Hoy lloverá y Don Cosme vendrá por fin a buscarme. Me sacará del paragüero, frotará con una gamuza el puño, que remeda la cabeza de un bosquimano y, por mor de ancestrales supersticiones que puedan traer mal fario a la casa, decidirá abrirme en el pasillo de la escalera vecinal, asegurándose de que todo esté en perfecto estado: que mi esqueleto de varillas metálicas mantiene firme su estructura de carpa circense; que no albergue rasgaduras o picadas; que el mango (mi cabeza) esté perfectamente anclado al mástil y no gire o se salga de su eje; que no esté suelto el botón nacarado de la presilla que me mantiene recogido cuando no llueve; y que la contera, que así se llama la punta metálica de los paraguas, esté firmemente sujeta y bien afilada.
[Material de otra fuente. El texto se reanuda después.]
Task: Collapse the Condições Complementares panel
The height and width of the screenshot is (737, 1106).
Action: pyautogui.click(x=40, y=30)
Dicho ritual es prescindible, pues soy un paraguas de gran calidad, fabricado por la célebre firma británica James Smith & Sons. Razón por la cual siempre me encuentro dispuesto y perfectamente acendrado para desempeñar el cometido para el que fui concebido.
Desde que comenzaron los crímenes, cada vez hay menos paraguas en la calle. Los escasos que hoy se cruzan conmigo, reparan con envidia en mi señorial porte y abolengo, sabedores de que, debido a sus pésimas manufacturas, no sobrevivirán un año, ni siquiera una estación, y acabarán desvencijados y abandonados en una papelera o en un contenedor de basura.
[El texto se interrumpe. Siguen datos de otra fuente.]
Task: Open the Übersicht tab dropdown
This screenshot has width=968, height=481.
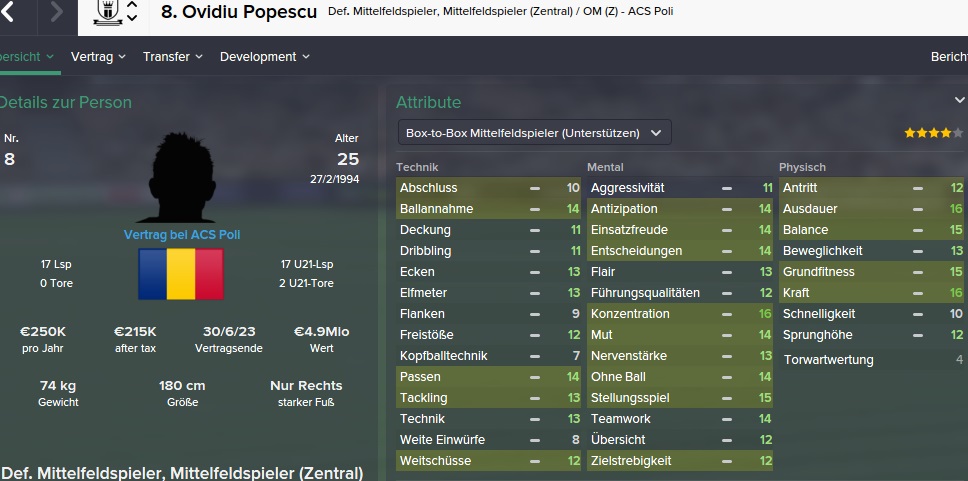Action: (x=26, y=57)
Don Cosme se enfunda en la gabardina color hueso y abre la puerta. Pocos se atreverán a salir esta noche, porque el asesino siempre actúa las noches de lluvia. Pero Don Cosme no puede pasar sin dar su paseo diario después de cenar en Lamucca: si no lo hace es incapaz de conciliar el sueño.
Cuando cesa la lluvia me sacude con un giro de muñeca para escurrirme el agua. Después me enrolla delicadamente y me ciñe la tirilla. Ahora hago las veces de bastón que Don Cosme maneja con donosura, rasguñando el suelo con mi contera agudísima que él mismo se encarga de amolar con una piedra esmeril. Lo que me convierte, por si fuera necesario, en un instrumento eficaz de defensa.
El asesino ha vuelto a actuar. Han encontrado, cerca de Lamucca, el cadáver de un hombre. Ha muerto desangrado. La vida se le fue por el tajo abierto que le surca el abdomen como un relámpago encarnado congelado en el tiempo. La sangre, obligada por el desnivel del suelo, alimentó la inmunda alcantarilla por la que no demoraron en asomar algunas ratas atraídas por el ferroso olor de la sangre derramada.
El pánico cunde entre los escasos paseantes que corren presurosos a sus domicilios.
Oímos pasos y nos escondemos en la oscuridad de un callejón. Don Cosme me blande como si fuera una espada. Alguien se acerca. El transeúnte es mortalmente estoqueado. Don Cosme limpia, por segunda vez, la contera manchada de sangre y deja el cadáver junto a un contenedor de basura en el que habrá, sin duda, algún paraguas desahuciado.